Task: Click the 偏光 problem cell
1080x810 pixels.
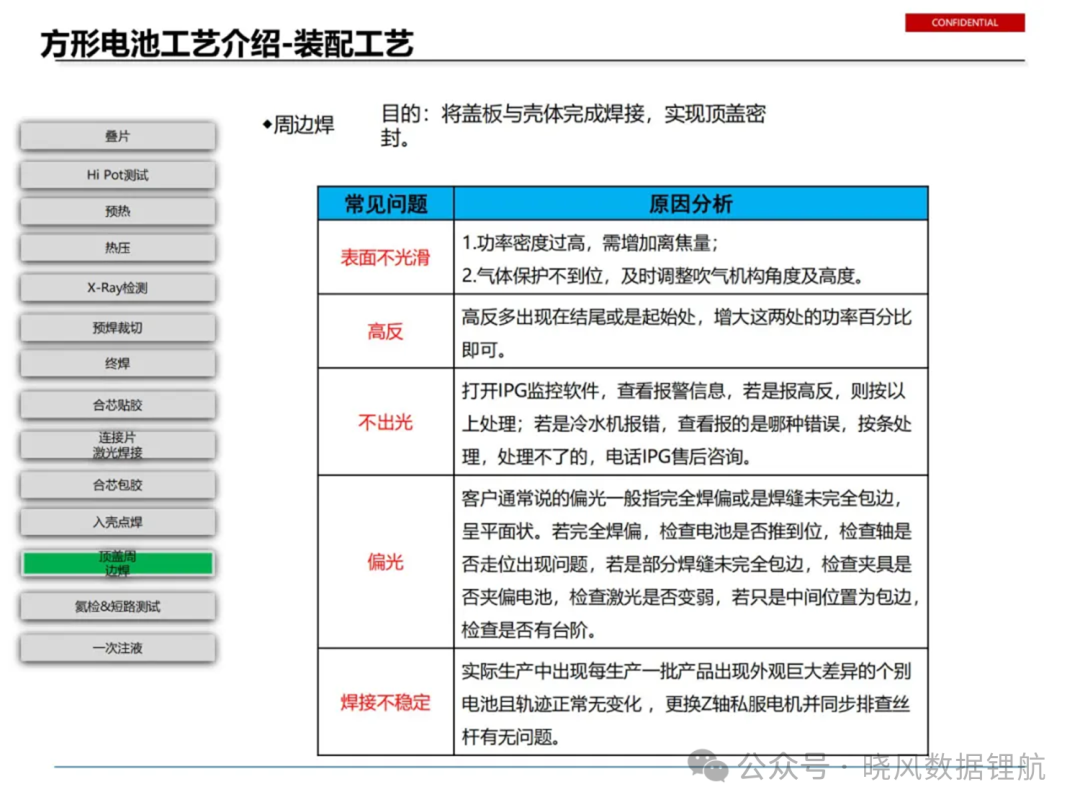Action: click(386, 562)
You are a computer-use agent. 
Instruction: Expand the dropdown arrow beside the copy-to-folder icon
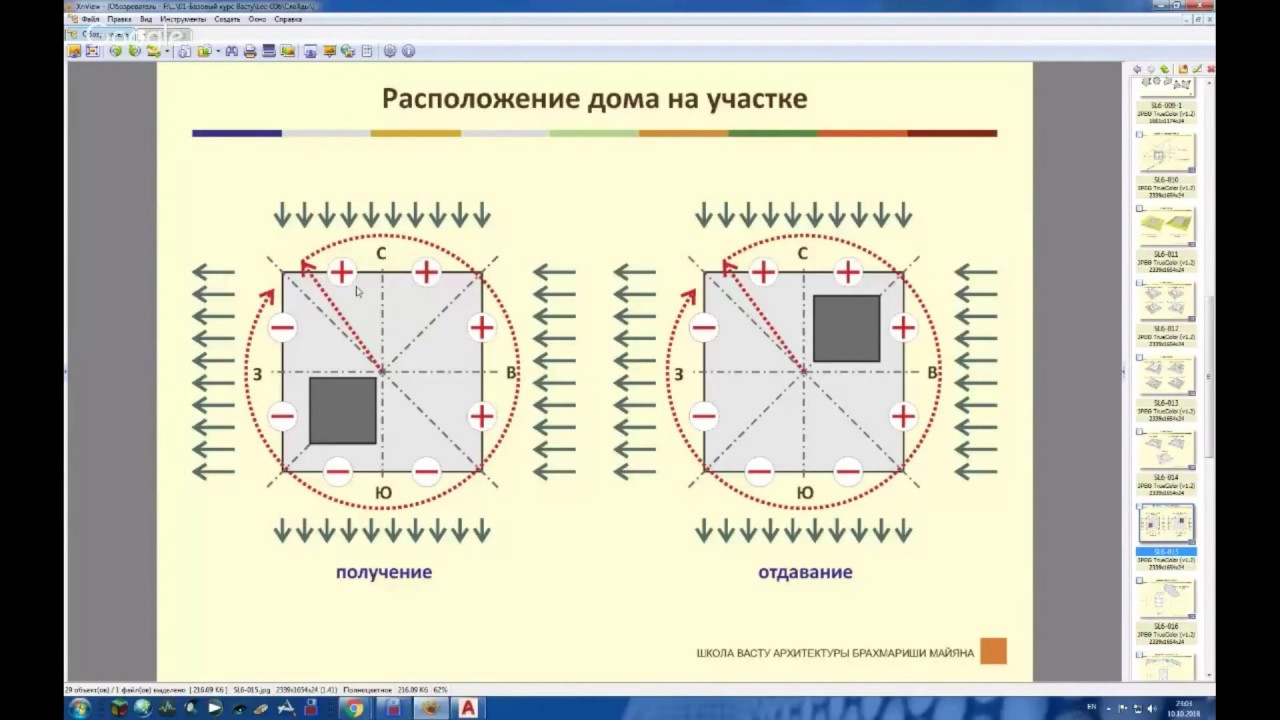click(218, 51)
==================================================
:: Exercise ::
Reproduce the listing exactly, minus its pictures.

:: Solved problem ::
Task: Click the 偏光 problem cell
1080x810 pixels.
Action: click(386, 562)
You are a computer-use agent. 
Instruction: Expand the dropdown arrow beside the copy-to-folder icon
click(218, 51)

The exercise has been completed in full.